[dns-operations] DNSSEC impact on applications was Re: security-aware stub resolver

Florian Weimer fw at deneb.enyo.de
Tue May 27 20:54:47 UTC 2008

* David Conrad:

>> 	You do not get answers that failed to validate.
> This is, I believe, the problem.  Instead of getting an indication  
> that validation failed, you get the same response you'd get if someone  
> unplugged your router.  This will result in support calls which will  
> result in caching server operators turning off DNSSEC.

Okay, this makes at least some sense.  However, if there's some standard
interface to get detailed information about a verification failure, it's
rather natural for applications to abuse it to implement functionality.
Which is wrong--it's hard to envision more reasonable semantics for
validation failures than "drop it" (or "break it"), and to my knowledge,
this is what has been implemented in all cases where integrity was a
major design goal (TCP MD5 extension, TLS, SSH).

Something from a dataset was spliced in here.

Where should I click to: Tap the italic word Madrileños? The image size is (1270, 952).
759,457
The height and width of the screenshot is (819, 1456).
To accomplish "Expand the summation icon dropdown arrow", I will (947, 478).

I could imagine that for failed validation, the validator sends some
token to the client, identifying that validation failure.  An
out-of-band protocol would then allow to retrieve details, using that
token (possibly in an HTML document served over HTTP).  This has little
risk of misuse, but could be a useful debugging tool.  On the other
hand, we've got similar lack of failure transparency in SMTP, even
within the same administrative domain, and I haven't seen anyone
implementing something similar (and the same thing could be said about
legacy DNS).  Maybe there isn't a clear need, after all.  But all
complexity is a bit scary if there are few debugging tools, I agree.